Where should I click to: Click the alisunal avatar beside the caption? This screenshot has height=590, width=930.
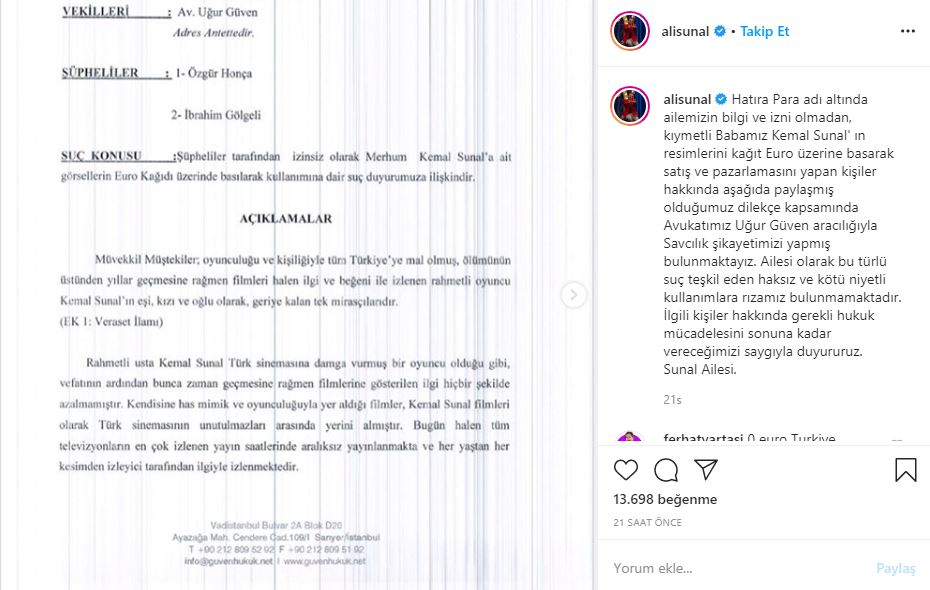(630, 106)
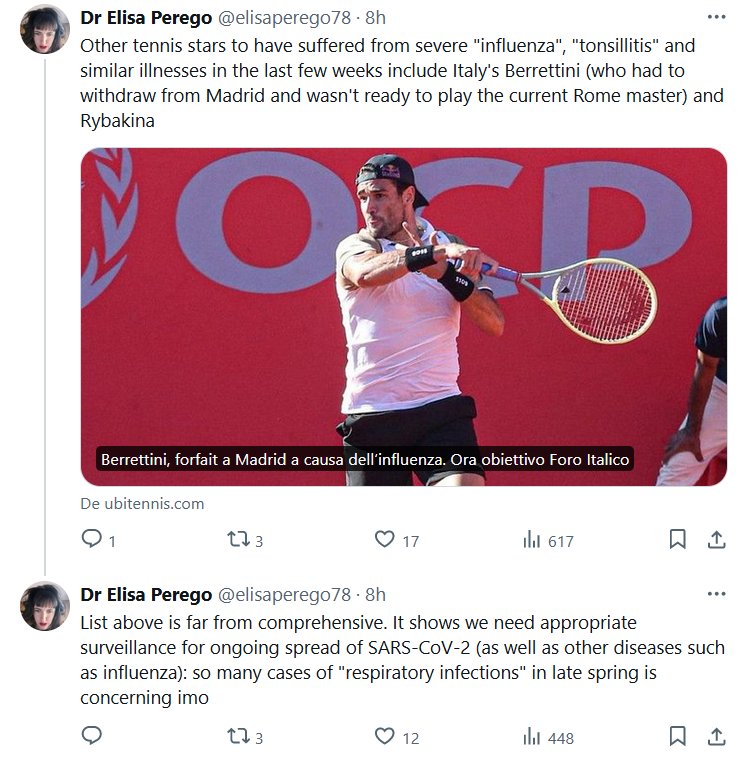
Task: Open more options on first tweet
Action: pyautogui.click(x=716, y=18)
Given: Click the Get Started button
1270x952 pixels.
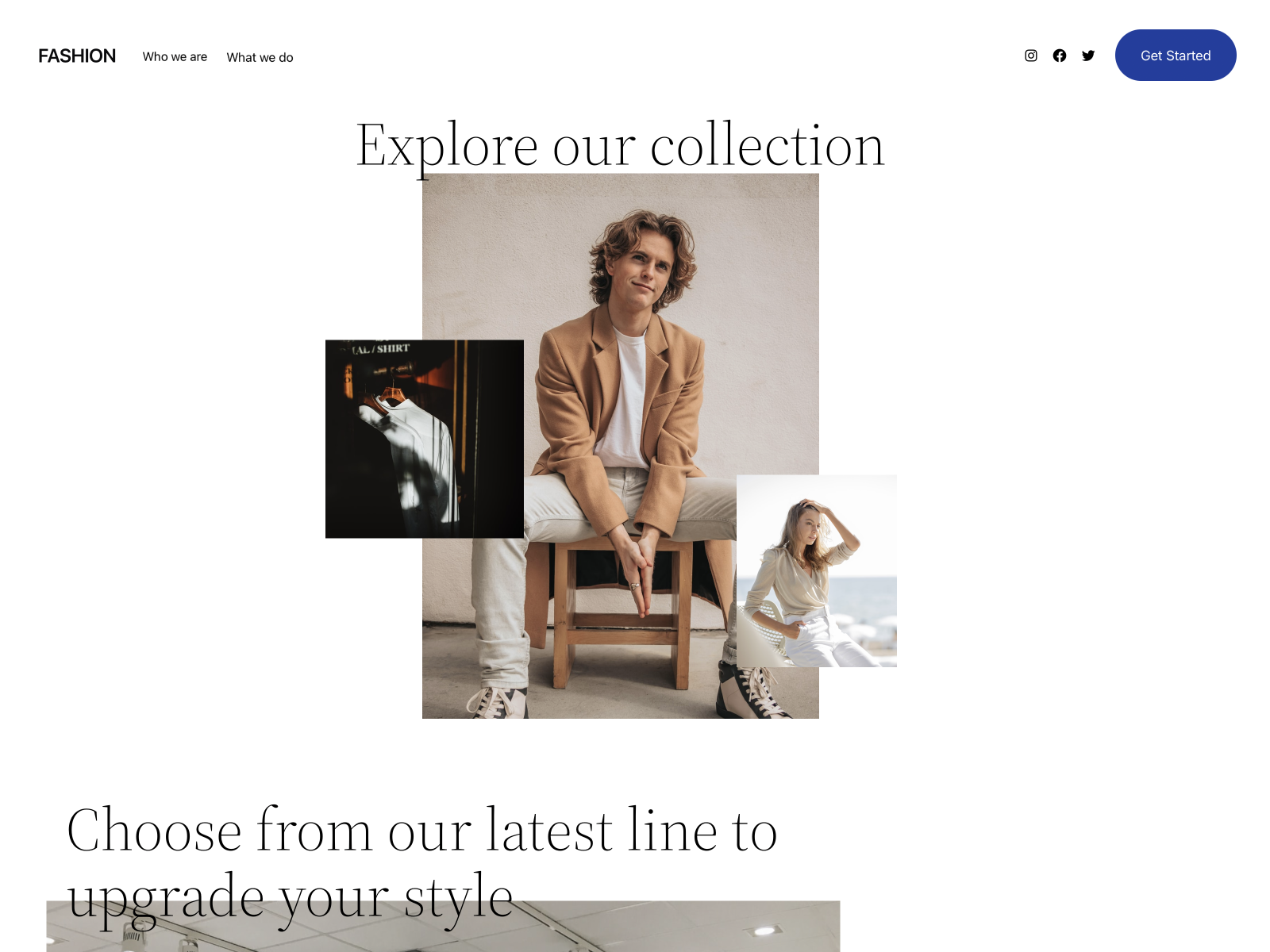Looking at the screenshot, I should click(1176, 55).
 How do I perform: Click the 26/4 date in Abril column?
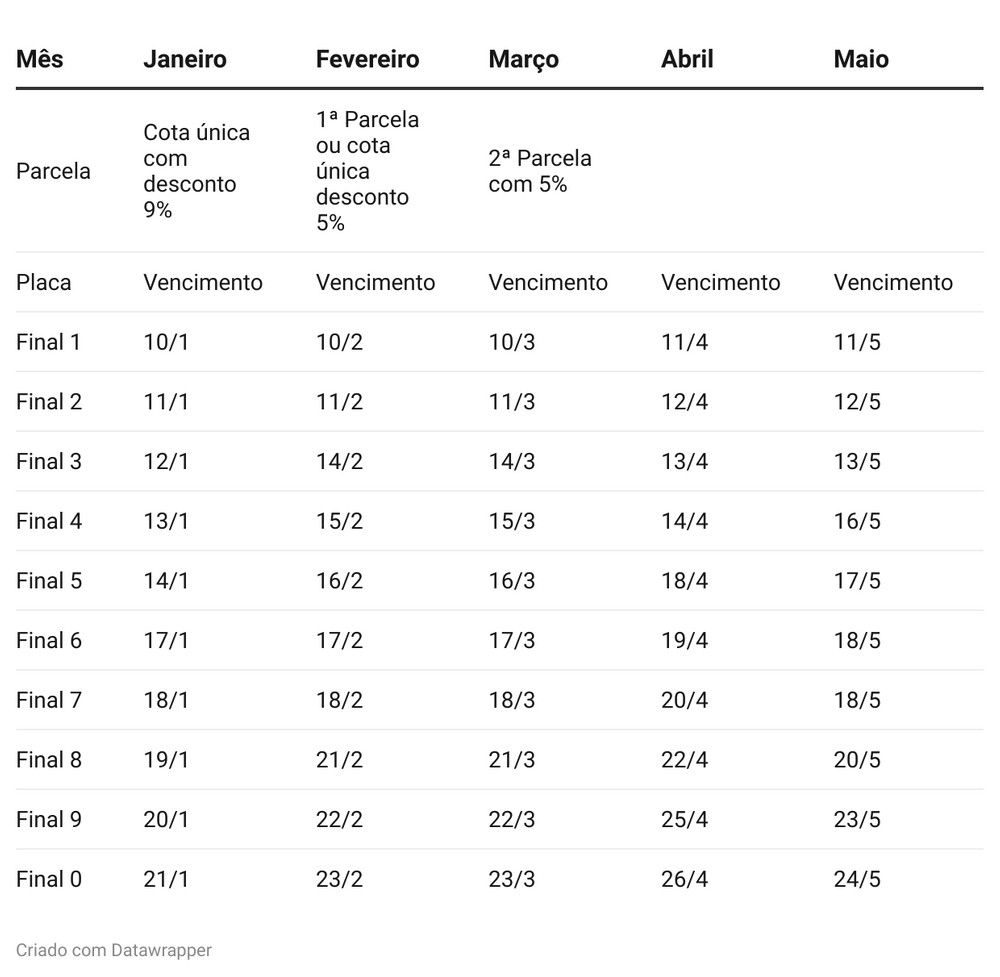tap(684, 880)
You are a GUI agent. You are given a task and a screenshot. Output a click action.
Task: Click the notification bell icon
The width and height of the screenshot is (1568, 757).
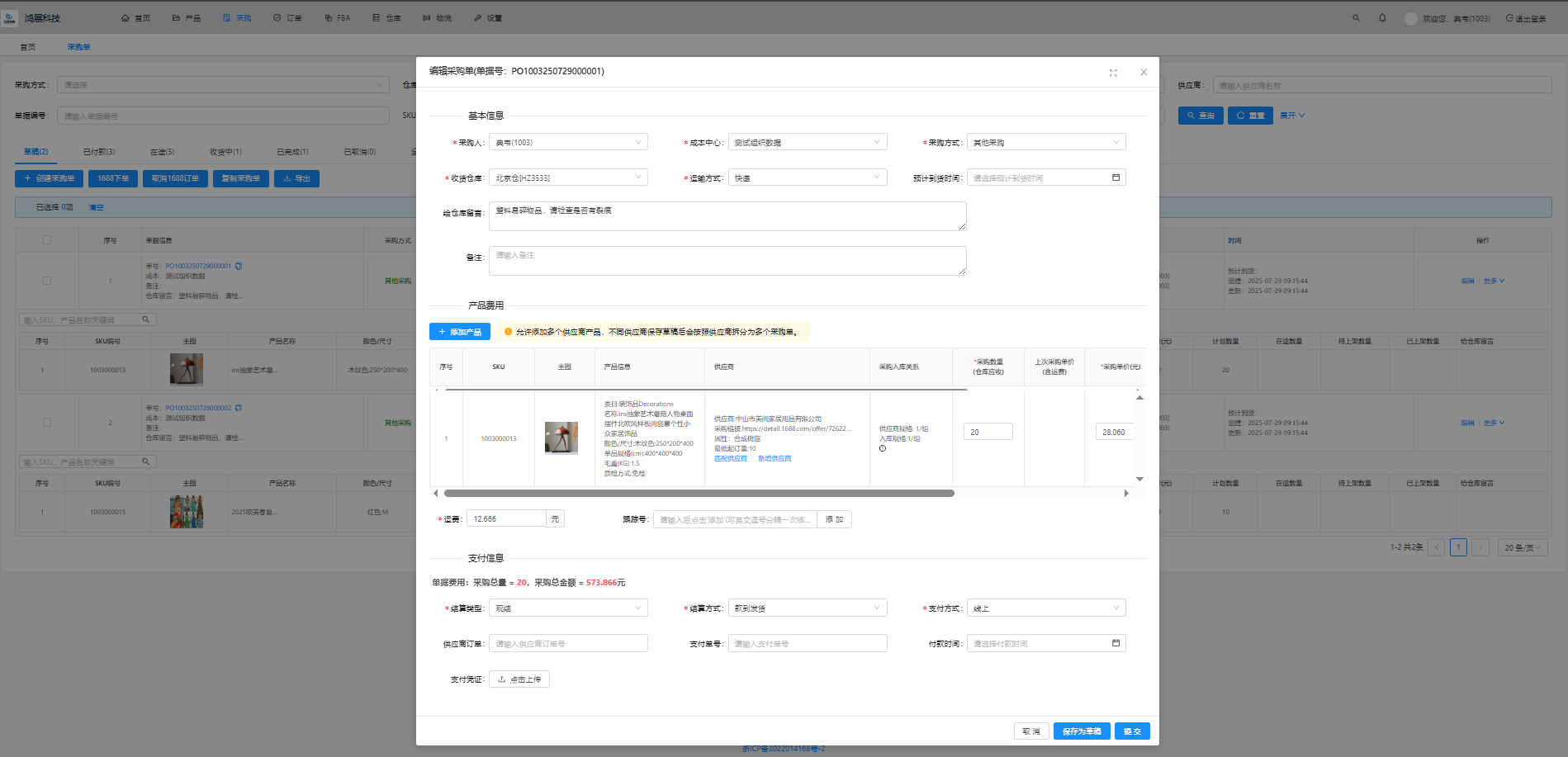pyautogui.click(x=1382, y=18)
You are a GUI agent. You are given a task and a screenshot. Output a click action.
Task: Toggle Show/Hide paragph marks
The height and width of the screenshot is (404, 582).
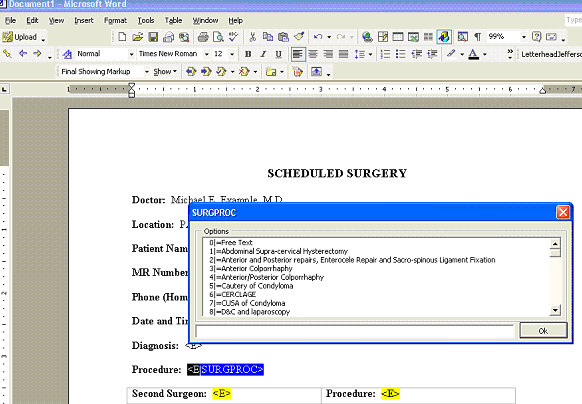pos(478,37)
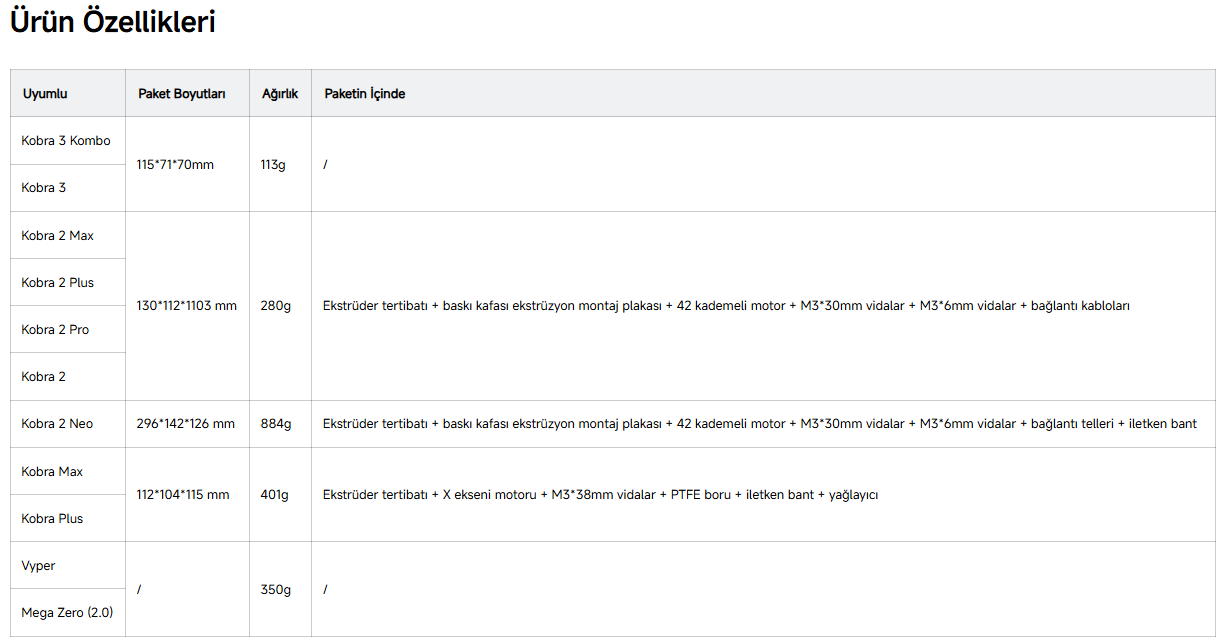1227x644 pixels.
Task: Click the "Kobra 2 Pro" cell
Action: [55, 330]
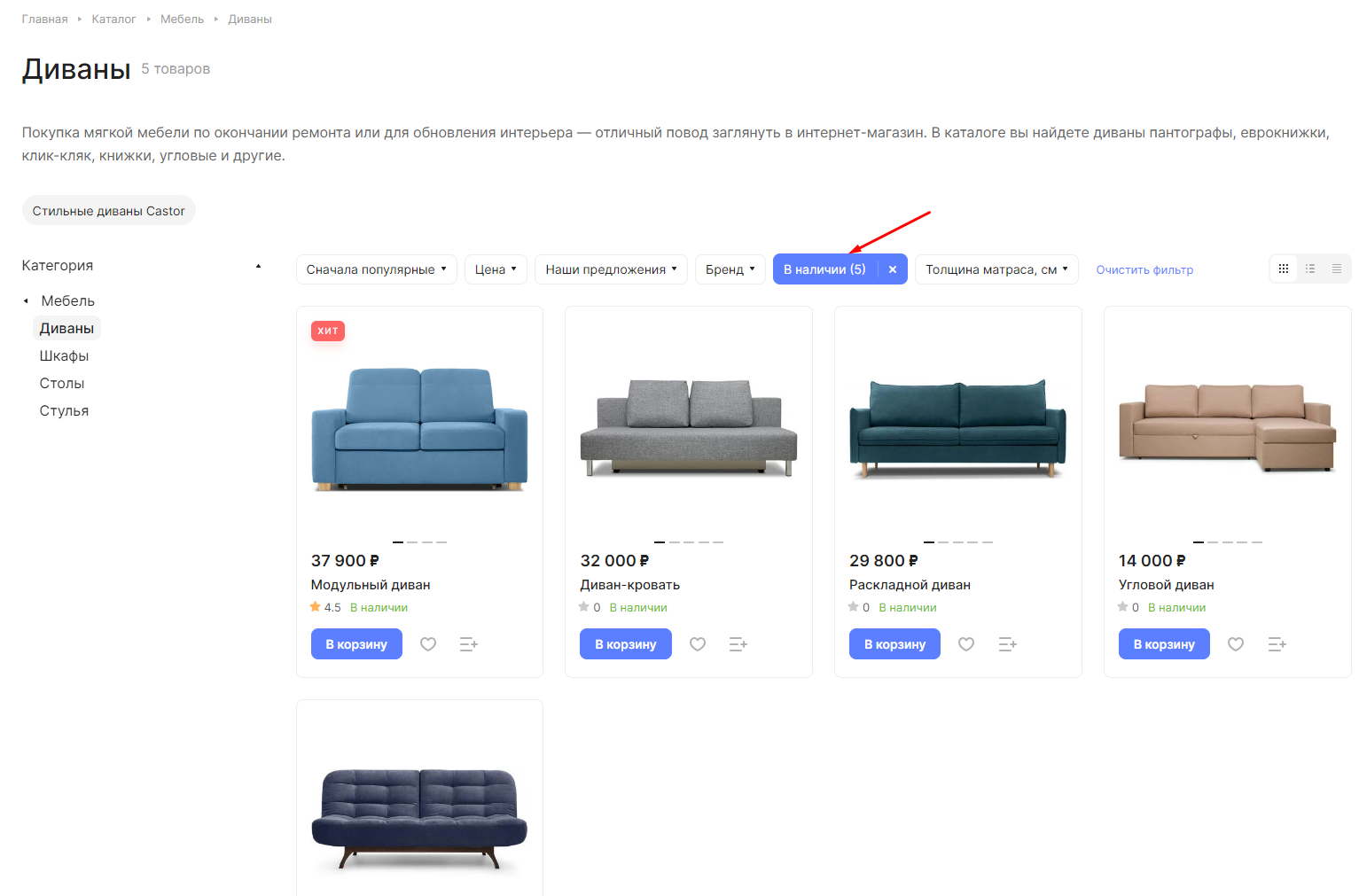Open Сначала популярные sorting dropdown
1359x896 pixels.
click(377, 269)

_ _ _ _ _ _ _

### Written exercise
Rewrite all the items above, replacing "GUI agent" with "UI automation agent" wherever it occurs and leaving everything else unchanged. Omit the pictures from your output.

### Solution to the problem
Where should I click to: Click the alisunal avatar beside the caption? This screenshot has height=590, width=930.
(630, 106)
Task: Open more options on first tweet
Action: pyautogui.click(x=716, y=18)
Given: Click the Get Started button
1270x952 pixels.
Looking at the screenshot, I should click(1176, 55).
 How do I perform: Click the 26/4 date in Abril column?
tap(684, 880)
You are a UI automation agent. You are given a task and a screenshot. Output a click action.
Task: Click the notification bell icon
The width and height of the screenshot is (1568, 757).
pyautogui.click(x=1382, y=18)
You are a UI automation agent. You are given a task and a screenshot. Output a click action.
Task: Toggle Show/Hide paragph marks
The height and width of the screenshot is (404, 582).
pos(478,37)
1227x644 pixels.
Task: Click the "Kobra 2 Pro" cell
Action: [55, 330]
Open Сначала популярные sorting dropdown
1359x896 pixels.
click(377, 269)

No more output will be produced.